One argument that I continue to hear is that people want a child of their own biological D.N.A. not someone else’s child. I completely understand the desire of having a child that is the product of you and your spouse’s relationship. However, I stand in amazement when people who desire a child refuse the options of adoption or fostering. Please let me clarify that I understand that I have two biological children and cannot lecture on the pain, confusion, and anxiety that one who does not may experience. I do understand deeply the pain of a miscarriage and the missing and empty feelings-- I still get sad when I think of when that happened to us five years ago. Conversely, I encourage you to think upon this point. A child doesn’t care that you are his or her own blood. She only wants to feel loved and to give love to a mommy – her own mommy. He doesn’t care if you are the best baseball player only that he has someone who will want to keep him and he can run out to greet when you drive into the drive way.

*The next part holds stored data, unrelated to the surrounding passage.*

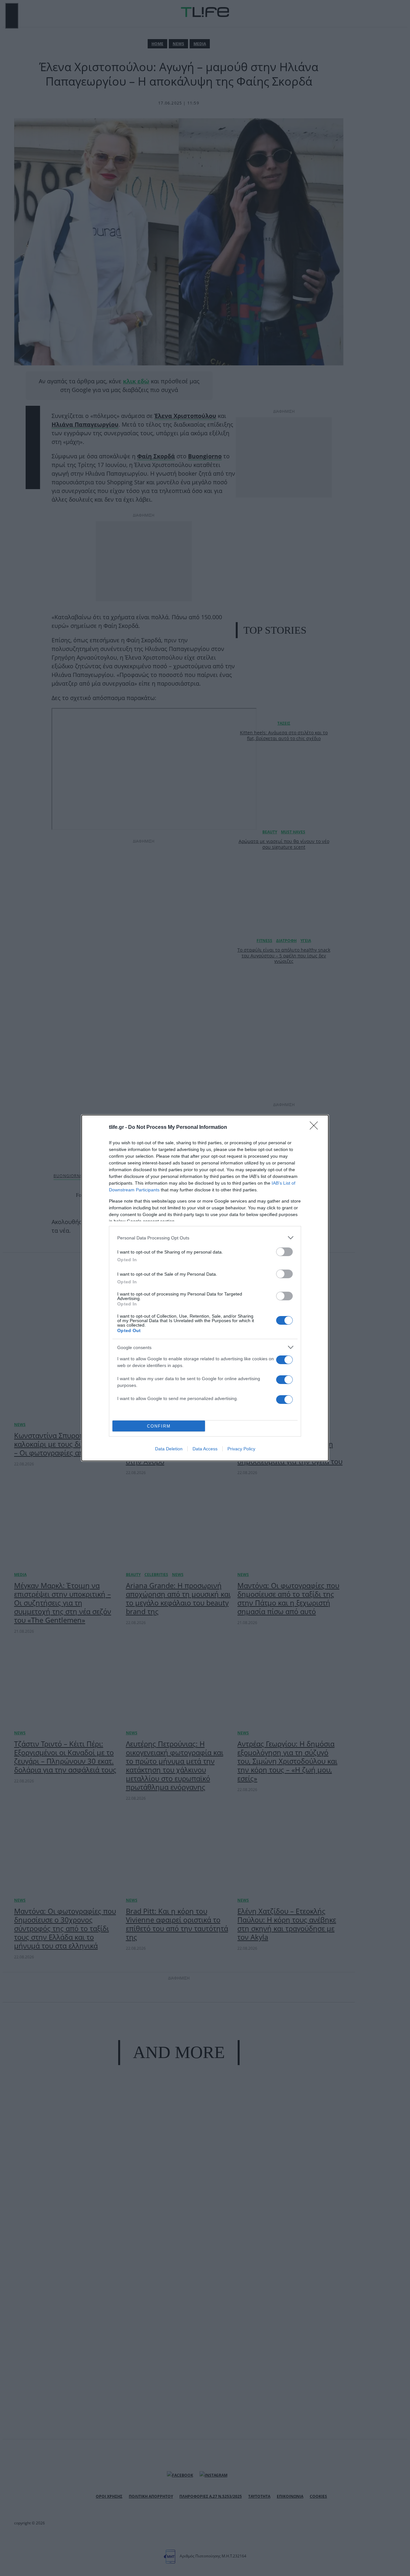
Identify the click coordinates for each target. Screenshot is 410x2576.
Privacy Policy (241, 1448)
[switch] (284, 1251)
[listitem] (205, 1237)
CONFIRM (159, 1426)
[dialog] (205, 1288)
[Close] (316, 1127)
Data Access (205, 1448)
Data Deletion (169, 1448)
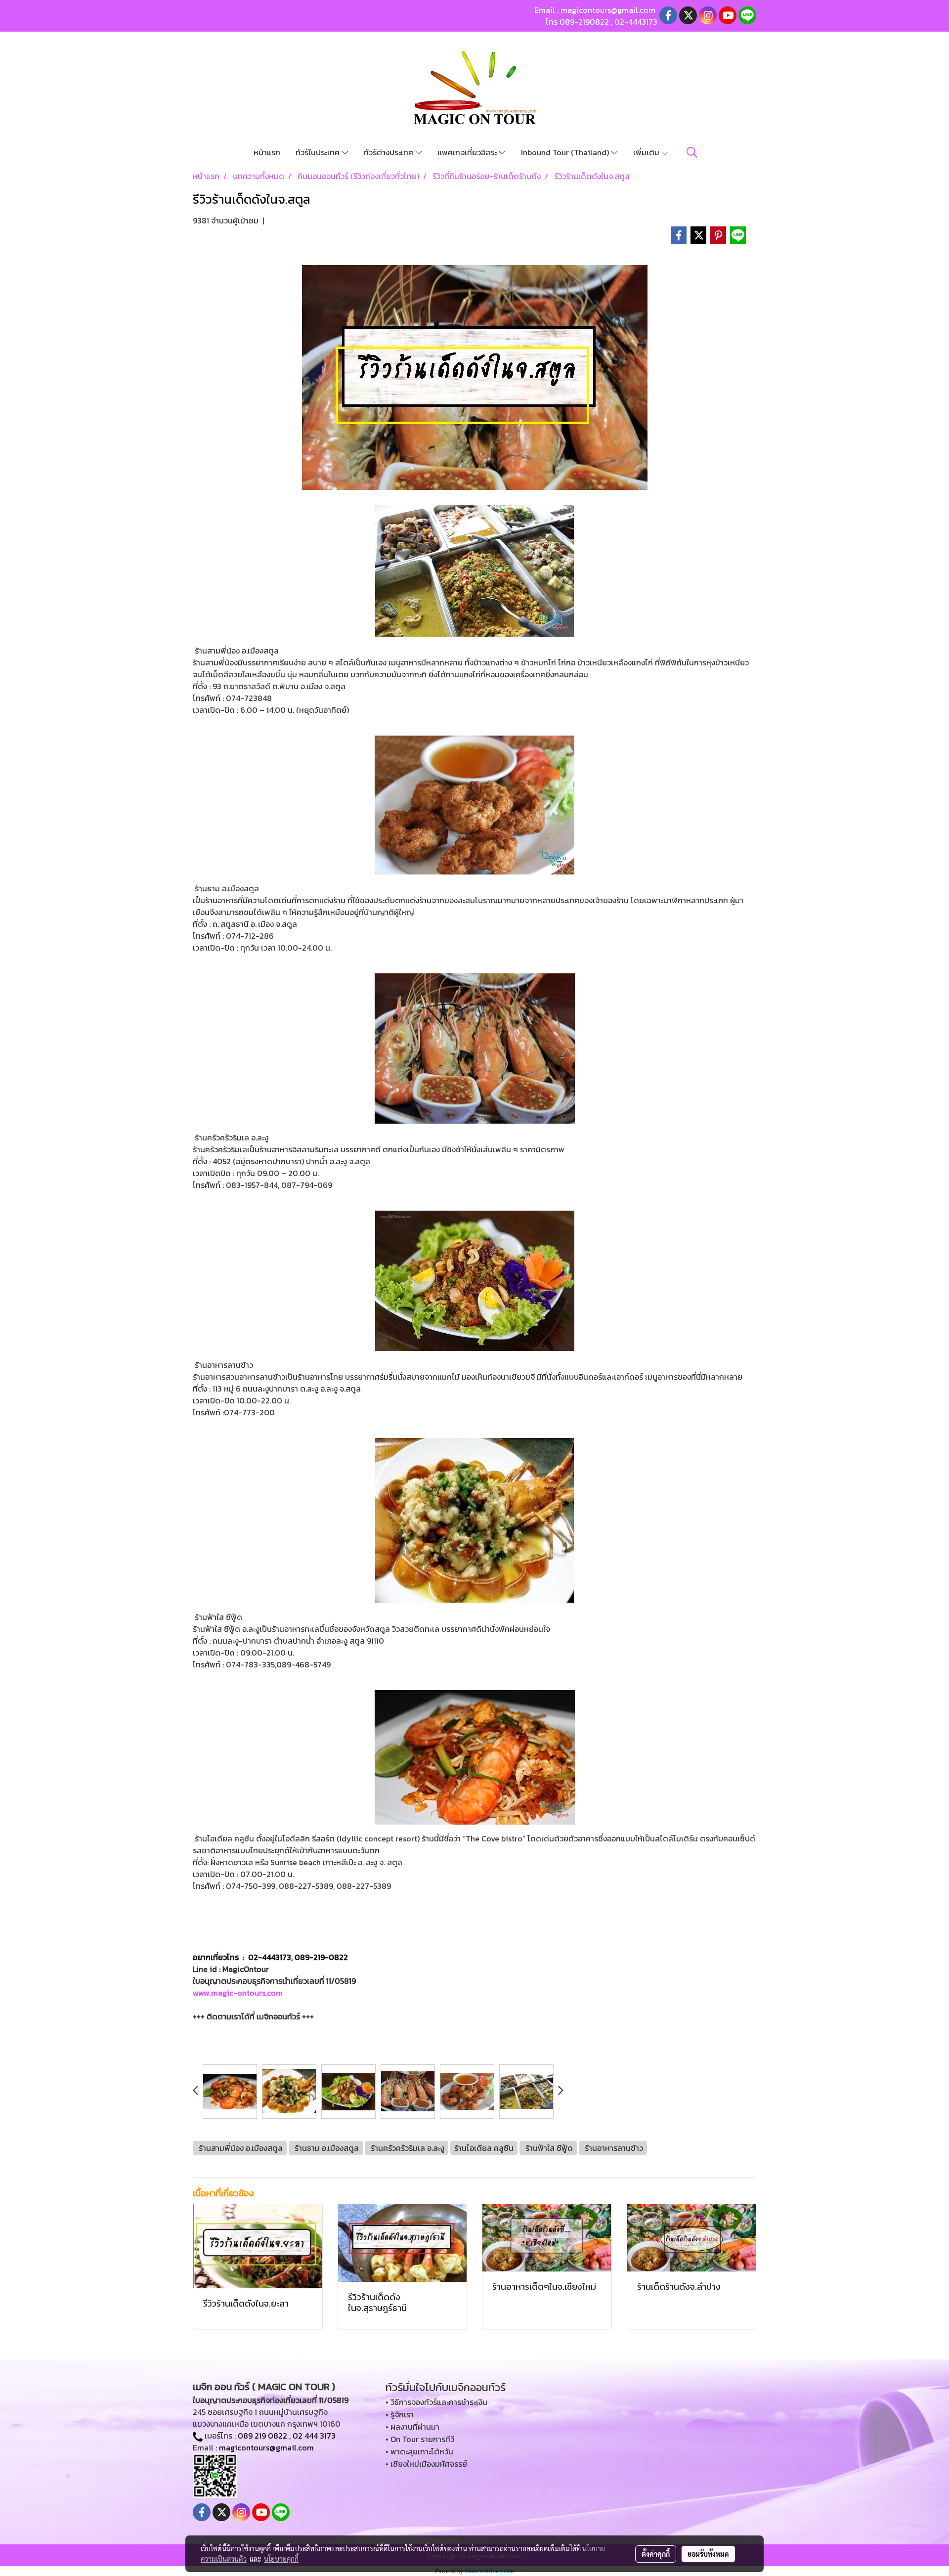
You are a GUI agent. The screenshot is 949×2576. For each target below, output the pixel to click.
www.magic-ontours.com (238, 1993)
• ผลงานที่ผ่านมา (412, 2427)
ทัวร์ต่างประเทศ (389, 152)
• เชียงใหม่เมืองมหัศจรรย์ (426, 2464)
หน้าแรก (267, 152)
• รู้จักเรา (400, 2414)
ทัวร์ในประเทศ (319, 152)
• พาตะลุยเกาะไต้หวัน (419, 2451)
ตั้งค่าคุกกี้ (656, 2553)
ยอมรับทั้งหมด (708, 2553)
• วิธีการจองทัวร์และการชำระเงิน (436, 2402)
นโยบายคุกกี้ (281, 2558)
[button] (692, 152)
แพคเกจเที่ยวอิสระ (468, 152)
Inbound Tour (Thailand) (566, 152)
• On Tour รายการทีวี (420, 2439)
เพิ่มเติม (647, 152)
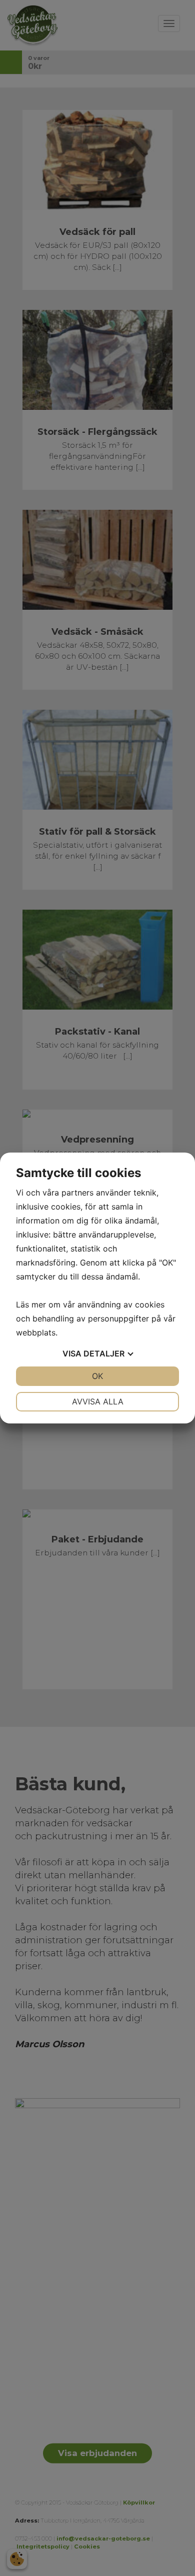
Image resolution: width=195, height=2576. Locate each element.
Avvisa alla (98, 1401)
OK (97, 1376)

These children want to be worthy of someone’s love and fight through their rejection and pain holding out upon hope after hope that someone will call them son or daughter.
As a Christian I also understand that my natural sin nature kept me from my spiritual father, making my sinful spiritual DNA contrary to His very being. Yet Christ bore my sin
upon the cross and spiritually made all those who call upon His name, true sons and daughters. He adopted us unto His own. How can we accept this adoption from Him yet let our lack of personal DNA be a road block to opening our heart to a baby , a child or a teenager who wants and needs love? Your longing for that child is proof that you also want the same.
I believe that my family is fostering for not only possibly being able to adopt for ourselves, but possibly for your future child. Maybe not your specific child, but someone like me somewhere may be helping him or her right now. If you are exploring the issue of adoption then I just maybe am helping your future child get to the place where he or she can slip into your arms without fear of rejection or pain. I don’t know you but am praying for your journey.